The other attempts at solution of the problem do not go beyond suggestions. In Böhm-Bawerk alone (Werth, p. 56) is there a more detailed statement,—and it professes only to point out the direction in which probably the solution of the problem might be sought—“To measure the share which each one of several co-operating factors takes in producing the common product.” Böhm - Bawerk, speaking first of some less important cases of “ complementariness,” establishes firmly the fundamental maxim that no element in a group which admits, firstly, of a separate employment outside the group, and which, secondly, may be replaced at the same time in the group by other goods of the same nature—obtained from some outside source—can receive a value higher than its “substitution value.” By substitution value he means “that which is derived from the decrease of utility in those branches of production from which the substituted goods are procured.” Of such a nature are, e.g., the bricks destined for housebuilding.
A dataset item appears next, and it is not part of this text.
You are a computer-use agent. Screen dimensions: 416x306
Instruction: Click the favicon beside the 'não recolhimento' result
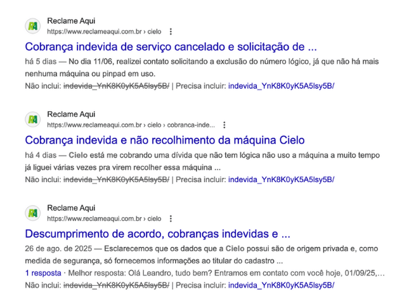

If some cartloads of these are destroyed, it will not hinder the building, as they are simply replaced by others. This proposition Böhm-Bawerk applies to the cases of productive complementariness, dividing the total amount of complementary production goods into two categories. Of these, one—which includes the overwhelming majority—contains those goods which, as marketable wares, are “replaceable at will”; e.g., “the services of hired labourers, raw materials, fuel, tools, and so on.” The other category—which contains the minority—includes those productive elements which “ cannot be replaced, or are difficult to replace; e.g. the piece of land which the peasant cultivates, mines, railway plant, factories, tho activity of the undertaker himself with his high personal qualities.” The value of those goods which belong to the first group is decided, in every case, through the other employments possible to them; it is, so far, fixed. This value is first deducted from the total return, and the residue then falls “ to the member or members which cannot be replaced”; thus the “peasant ascribes it to his land, the mine-owner to his mine, the manufacturer to his factory, the merchant to his capacity.”